***** Dataset content *****

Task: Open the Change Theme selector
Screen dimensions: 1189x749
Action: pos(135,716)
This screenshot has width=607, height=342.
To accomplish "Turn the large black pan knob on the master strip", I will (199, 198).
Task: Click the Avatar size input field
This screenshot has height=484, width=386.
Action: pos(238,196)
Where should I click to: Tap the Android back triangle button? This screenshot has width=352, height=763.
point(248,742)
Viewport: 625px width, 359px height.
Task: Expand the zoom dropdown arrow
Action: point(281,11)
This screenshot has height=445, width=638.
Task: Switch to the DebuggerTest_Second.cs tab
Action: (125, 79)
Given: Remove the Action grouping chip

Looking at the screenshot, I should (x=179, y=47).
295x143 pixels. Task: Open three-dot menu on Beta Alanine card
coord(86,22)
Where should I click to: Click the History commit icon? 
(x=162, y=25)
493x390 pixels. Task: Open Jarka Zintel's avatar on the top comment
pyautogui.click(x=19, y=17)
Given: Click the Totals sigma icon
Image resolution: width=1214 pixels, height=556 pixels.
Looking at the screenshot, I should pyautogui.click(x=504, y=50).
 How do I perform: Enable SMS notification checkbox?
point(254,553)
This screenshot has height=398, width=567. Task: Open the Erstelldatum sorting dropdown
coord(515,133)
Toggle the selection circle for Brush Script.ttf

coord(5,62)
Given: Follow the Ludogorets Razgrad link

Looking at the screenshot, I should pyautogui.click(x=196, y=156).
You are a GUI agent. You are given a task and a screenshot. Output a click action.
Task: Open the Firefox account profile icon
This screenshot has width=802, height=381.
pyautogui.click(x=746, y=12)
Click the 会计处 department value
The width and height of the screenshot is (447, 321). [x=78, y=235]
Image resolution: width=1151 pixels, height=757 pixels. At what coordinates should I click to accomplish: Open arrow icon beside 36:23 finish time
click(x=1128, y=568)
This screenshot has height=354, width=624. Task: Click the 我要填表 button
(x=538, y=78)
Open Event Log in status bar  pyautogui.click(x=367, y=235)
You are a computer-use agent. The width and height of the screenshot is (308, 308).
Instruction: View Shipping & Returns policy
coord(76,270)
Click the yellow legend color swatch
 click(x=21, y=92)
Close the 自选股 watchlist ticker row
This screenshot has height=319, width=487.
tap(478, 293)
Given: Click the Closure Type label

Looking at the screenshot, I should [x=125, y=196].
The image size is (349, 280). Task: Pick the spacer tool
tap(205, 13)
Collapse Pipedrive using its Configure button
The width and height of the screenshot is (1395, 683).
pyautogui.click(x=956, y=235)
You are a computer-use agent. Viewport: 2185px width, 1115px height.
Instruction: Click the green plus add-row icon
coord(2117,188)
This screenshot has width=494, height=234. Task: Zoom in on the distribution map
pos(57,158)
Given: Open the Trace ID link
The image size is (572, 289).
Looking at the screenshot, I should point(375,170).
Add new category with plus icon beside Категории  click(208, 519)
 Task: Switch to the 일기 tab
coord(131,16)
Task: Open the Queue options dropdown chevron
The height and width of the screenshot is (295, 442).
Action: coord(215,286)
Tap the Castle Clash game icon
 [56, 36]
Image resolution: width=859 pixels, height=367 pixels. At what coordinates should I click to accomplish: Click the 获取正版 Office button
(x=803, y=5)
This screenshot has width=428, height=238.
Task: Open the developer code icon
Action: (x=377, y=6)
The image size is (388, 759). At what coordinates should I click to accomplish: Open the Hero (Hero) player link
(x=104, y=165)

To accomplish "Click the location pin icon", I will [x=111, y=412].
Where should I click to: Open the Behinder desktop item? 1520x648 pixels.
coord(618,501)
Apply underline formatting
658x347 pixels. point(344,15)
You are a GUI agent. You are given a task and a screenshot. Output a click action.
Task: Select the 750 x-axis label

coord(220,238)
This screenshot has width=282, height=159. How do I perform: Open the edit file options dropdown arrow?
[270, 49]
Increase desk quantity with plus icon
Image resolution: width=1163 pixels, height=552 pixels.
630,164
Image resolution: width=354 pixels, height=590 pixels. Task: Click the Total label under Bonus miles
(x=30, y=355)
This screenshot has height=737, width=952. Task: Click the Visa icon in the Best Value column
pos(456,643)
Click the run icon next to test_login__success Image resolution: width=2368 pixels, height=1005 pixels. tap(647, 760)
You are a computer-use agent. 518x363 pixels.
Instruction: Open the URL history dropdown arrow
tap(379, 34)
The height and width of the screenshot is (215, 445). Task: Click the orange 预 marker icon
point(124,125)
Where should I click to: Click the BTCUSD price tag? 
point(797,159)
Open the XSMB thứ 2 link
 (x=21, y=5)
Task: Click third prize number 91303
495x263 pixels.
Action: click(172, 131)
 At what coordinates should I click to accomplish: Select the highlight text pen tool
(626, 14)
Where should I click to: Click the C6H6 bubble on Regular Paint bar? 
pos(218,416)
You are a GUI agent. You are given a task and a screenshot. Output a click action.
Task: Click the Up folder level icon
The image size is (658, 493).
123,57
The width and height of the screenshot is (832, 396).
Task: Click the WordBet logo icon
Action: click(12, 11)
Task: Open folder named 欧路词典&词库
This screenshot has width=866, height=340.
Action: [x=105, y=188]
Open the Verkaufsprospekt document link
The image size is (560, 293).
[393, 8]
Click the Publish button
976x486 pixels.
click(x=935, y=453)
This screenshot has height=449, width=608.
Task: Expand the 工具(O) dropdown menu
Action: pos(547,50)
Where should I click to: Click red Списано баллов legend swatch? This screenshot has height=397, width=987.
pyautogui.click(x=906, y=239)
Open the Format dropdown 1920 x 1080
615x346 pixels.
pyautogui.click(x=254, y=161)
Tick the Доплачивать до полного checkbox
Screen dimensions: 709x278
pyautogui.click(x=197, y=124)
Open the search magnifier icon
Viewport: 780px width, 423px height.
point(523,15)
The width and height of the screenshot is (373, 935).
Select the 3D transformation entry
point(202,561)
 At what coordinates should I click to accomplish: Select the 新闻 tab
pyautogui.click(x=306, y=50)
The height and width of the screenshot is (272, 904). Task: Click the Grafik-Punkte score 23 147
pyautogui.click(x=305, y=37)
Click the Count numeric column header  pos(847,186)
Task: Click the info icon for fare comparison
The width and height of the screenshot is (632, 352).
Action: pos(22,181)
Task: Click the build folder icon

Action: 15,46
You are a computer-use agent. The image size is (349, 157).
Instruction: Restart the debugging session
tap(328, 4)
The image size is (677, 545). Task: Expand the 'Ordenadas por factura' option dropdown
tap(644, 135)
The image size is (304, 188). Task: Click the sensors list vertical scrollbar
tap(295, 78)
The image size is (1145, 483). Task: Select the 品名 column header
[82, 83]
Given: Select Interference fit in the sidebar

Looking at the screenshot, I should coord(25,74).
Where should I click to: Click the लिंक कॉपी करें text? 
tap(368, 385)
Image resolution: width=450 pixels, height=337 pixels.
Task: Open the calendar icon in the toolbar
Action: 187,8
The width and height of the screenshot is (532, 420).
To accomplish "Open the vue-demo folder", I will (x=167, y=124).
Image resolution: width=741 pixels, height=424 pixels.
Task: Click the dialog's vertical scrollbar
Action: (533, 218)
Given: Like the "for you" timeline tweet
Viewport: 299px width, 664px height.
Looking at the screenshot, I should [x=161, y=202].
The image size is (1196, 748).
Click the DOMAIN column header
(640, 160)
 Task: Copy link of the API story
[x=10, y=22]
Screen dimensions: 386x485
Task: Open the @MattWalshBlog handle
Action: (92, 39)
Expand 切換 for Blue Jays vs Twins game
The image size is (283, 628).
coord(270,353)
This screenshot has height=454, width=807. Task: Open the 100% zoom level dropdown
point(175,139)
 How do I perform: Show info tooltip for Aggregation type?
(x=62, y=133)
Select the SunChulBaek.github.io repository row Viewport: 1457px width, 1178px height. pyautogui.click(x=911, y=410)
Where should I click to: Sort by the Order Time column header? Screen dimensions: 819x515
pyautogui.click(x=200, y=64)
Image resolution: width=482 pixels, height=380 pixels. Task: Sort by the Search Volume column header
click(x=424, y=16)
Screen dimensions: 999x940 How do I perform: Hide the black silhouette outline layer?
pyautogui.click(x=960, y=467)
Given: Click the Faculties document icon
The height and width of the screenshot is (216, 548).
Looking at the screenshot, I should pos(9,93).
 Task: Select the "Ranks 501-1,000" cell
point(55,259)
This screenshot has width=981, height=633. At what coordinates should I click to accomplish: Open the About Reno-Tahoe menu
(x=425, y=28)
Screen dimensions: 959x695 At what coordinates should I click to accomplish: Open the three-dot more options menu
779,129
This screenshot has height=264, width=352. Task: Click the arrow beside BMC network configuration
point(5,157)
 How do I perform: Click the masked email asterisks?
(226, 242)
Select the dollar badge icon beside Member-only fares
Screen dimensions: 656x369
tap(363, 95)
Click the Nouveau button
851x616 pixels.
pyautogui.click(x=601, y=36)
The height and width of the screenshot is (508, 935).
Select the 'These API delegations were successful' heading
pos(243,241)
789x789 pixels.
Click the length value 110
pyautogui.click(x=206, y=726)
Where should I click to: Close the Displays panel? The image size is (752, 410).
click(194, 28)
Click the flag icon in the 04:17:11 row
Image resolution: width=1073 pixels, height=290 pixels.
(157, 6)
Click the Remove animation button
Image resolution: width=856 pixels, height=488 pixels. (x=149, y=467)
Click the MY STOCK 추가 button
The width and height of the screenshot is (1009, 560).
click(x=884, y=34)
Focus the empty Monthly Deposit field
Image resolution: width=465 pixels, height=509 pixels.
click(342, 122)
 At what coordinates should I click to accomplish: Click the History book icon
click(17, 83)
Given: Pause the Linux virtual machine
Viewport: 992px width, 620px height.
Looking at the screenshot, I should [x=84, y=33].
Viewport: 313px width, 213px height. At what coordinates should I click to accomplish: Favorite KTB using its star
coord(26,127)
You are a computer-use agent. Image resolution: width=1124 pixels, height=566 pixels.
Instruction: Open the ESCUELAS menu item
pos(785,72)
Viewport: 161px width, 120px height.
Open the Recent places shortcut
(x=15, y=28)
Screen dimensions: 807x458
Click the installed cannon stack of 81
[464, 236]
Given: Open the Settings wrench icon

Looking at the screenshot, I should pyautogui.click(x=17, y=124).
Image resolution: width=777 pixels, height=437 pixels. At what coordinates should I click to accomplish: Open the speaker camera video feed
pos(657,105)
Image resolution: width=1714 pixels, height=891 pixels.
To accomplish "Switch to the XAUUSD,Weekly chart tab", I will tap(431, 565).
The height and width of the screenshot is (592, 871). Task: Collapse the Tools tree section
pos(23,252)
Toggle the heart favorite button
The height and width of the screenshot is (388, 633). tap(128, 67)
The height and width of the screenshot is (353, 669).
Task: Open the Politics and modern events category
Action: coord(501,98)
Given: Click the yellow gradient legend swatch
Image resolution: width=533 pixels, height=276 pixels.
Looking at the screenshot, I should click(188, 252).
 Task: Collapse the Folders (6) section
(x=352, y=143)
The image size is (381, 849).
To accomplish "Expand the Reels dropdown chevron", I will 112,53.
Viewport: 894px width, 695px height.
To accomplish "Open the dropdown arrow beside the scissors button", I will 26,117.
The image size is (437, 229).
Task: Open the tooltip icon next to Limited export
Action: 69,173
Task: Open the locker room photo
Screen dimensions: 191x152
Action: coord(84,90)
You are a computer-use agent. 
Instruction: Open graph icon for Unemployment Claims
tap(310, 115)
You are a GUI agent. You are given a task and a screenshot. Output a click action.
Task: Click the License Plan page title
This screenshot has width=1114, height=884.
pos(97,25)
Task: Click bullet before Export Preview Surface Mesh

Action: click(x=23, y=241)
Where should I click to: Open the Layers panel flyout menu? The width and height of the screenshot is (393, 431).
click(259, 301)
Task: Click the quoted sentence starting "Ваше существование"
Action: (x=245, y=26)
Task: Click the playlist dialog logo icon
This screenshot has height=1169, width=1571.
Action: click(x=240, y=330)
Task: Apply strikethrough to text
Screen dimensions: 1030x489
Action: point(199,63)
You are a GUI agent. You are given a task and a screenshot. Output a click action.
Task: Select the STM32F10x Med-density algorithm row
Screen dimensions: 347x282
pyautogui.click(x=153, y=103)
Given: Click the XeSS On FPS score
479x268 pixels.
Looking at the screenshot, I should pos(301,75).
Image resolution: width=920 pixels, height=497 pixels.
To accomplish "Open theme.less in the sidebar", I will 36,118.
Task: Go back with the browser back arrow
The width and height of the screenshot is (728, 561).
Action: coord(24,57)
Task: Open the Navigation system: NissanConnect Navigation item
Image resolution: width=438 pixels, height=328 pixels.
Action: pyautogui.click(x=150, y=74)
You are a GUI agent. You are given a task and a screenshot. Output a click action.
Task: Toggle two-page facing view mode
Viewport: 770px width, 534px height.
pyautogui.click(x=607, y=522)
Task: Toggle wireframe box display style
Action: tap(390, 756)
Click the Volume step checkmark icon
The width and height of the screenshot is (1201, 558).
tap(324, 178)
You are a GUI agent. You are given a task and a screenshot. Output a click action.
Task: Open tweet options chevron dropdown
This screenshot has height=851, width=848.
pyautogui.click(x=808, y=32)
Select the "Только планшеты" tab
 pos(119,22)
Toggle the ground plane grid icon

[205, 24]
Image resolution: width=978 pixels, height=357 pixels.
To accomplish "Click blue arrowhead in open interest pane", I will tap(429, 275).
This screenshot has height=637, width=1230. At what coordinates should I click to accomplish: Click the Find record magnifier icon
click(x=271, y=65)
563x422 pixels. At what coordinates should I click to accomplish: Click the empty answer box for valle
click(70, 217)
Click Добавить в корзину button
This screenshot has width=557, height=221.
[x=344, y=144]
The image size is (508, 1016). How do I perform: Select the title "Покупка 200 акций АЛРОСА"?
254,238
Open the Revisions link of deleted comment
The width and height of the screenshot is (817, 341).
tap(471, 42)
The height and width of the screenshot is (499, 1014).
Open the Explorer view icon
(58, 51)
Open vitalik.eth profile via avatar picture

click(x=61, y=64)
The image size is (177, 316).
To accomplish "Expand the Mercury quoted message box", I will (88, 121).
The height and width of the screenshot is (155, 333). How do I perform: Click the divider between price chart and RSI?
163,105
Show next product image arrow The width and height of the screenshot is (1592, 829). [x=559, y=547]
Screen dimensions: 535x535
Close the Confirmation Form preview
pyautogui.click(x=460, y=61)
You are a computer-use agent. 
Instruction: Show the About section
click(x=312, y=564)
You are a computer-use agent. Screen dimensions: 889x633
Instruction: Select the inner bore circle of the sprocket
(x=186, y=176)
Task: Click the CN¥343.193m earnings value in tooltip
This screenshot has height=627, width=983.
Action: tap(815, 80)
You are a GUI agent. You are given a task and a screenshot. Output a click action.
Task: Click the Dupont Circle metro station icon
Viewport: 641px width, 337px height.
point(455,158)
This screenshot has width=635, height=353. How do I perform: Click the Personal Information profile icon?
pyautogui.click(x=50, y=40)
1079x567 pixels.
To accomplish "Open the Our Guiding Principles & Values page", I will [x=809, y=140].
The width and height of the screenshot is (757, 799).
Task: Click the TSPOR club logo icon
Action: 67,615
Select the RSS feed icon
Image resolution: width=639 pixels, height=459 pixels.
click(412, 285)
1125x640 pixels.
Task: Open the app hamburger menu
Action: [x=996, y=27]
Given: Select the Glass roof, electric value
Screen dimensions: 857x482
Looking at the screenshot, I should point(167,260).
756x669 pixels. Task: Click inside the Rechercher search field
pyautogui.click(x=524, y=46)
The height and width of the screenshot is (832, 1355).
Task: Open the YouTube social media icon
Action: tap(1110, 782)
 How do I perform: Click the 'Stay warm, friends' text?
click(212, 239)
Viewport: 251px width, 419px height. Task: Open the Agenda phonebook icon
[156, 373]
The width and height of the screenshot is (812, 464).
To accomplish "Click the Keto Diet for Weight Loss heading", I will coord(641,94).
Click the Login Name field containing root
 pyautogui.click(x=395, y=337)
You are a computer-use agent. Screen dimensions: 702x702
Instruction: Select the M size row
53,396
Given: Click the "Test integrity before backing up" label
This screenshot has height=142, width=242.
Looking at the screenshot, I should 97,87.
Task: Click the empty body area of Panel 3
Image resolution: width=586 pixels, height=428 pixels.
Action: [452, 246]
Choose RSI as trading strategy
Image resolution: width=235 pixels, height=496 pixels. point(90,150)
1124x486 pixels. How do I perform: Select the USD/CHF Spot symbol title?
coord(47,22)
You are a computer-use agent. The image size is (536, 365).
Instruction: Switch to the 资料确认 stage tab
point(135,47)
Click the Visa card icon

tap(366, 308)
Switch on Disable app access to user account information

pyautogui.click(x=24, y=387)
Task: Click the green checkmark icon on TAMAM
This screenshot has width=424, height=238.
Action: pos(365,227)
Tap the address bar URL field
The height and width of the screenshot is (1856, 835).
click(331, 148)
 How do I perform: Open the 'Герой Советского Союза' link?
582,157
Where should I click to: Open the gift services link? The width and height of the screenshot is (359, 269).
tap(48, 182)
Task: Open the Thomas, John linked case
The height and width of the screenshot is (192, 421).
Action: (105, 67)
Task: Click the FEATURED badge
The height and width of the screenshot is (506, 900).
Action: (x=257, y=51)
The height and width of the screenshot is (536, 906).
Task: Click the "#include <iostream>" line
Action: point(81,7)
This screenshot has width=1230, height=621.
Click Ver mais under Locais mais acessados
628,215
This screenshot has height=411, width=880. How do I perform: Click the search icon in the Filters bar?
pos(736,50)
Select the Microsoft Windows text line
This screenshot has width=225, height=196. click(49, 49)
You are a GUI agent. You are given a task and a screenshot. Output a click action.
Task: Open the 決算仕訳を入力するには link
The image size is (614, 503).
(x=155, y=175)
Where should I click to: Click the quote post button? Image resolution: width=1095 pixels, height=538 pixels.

*****

• **Your goal**
Copy out the range of lines above starting at the line with "Show next product" and ending at the line with "You are a computer-use agent. Screen dimensions: 889x633", exactly and including both.

• **Exercise solution**
Show next product image arrow The width and height of the screenshot is (1592, 829). [x=559, y=547]
Screen dimensions: 535x535
Close the Confirmation Form preview
pyautogui.click(x=460, y=61)
You are a computer-use agent. 
Instruction: Show the About section
click(x=312, y=564)
You are a computer-use agent. Screen dimensions: 889x633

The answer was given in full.